▶ **THE PROBLEM**
For the records below, print the lines from the line with "This screenshot has height=555, width=745." through the line with "Choose Beacon for the Consider option" exactly as written; include both end lines and exclude the rest.

▶ **DATA**
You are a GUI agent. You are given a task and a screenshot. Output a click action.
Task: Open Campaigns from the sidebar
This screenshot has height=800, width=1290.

---

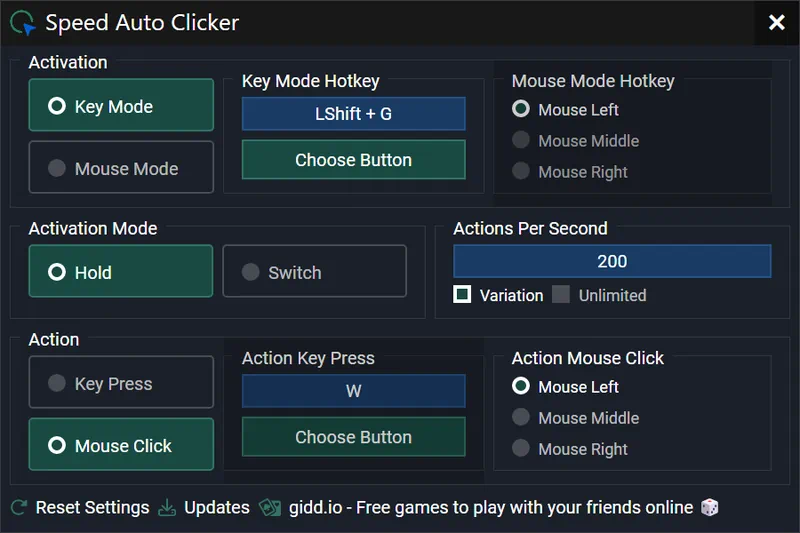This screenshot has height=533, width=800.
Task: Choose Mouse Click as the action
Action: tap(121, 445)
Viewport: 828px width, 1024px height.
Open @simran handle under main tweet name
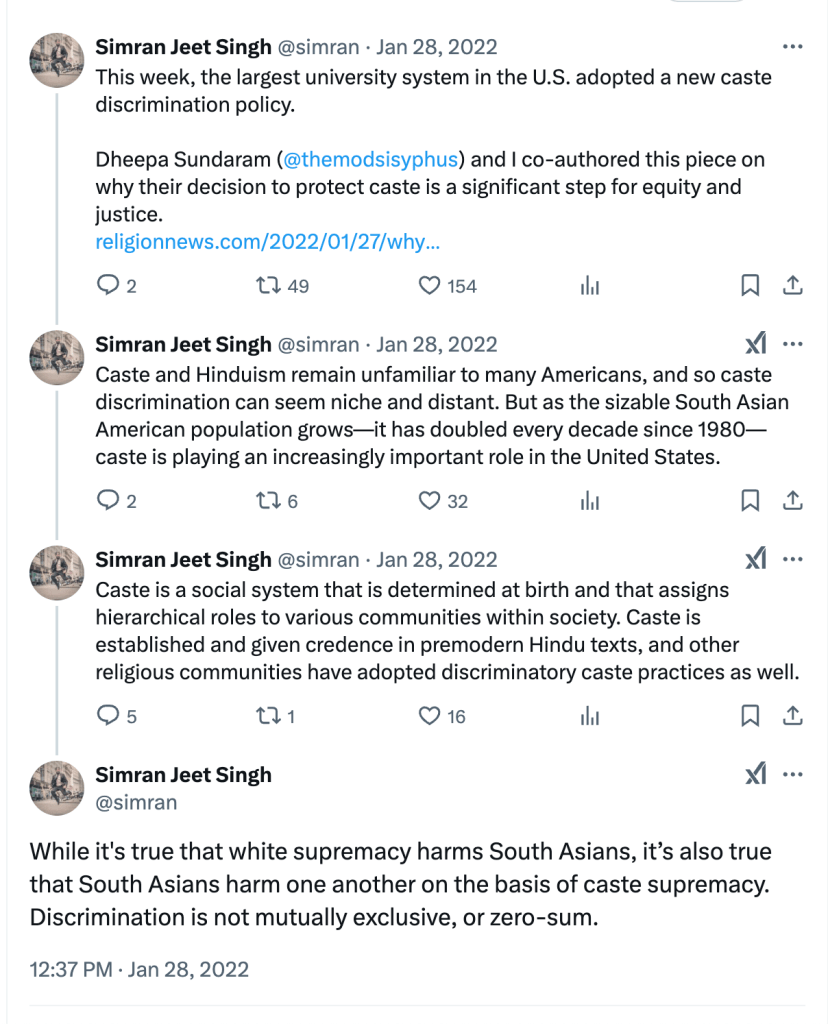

---

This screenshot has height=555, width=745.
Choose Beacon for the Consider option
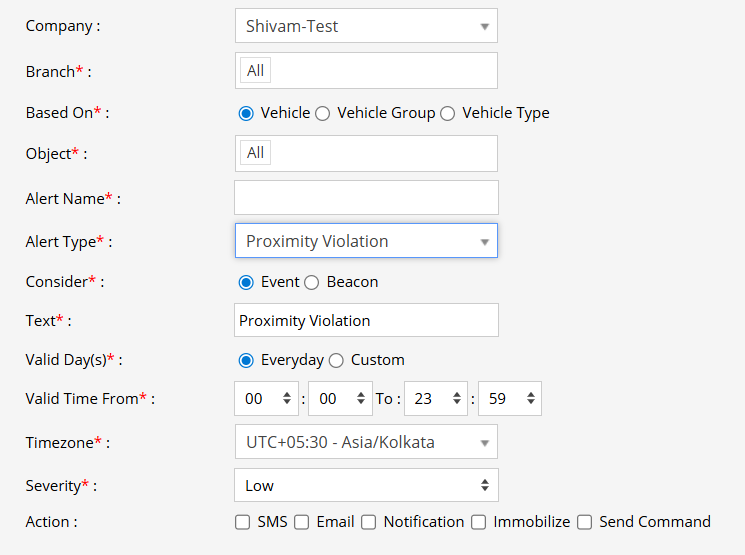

▶ **RESULT FOR THIS EXERCISE**
This screenshot has height=555, width=745.
Choose Beacon for the Consider option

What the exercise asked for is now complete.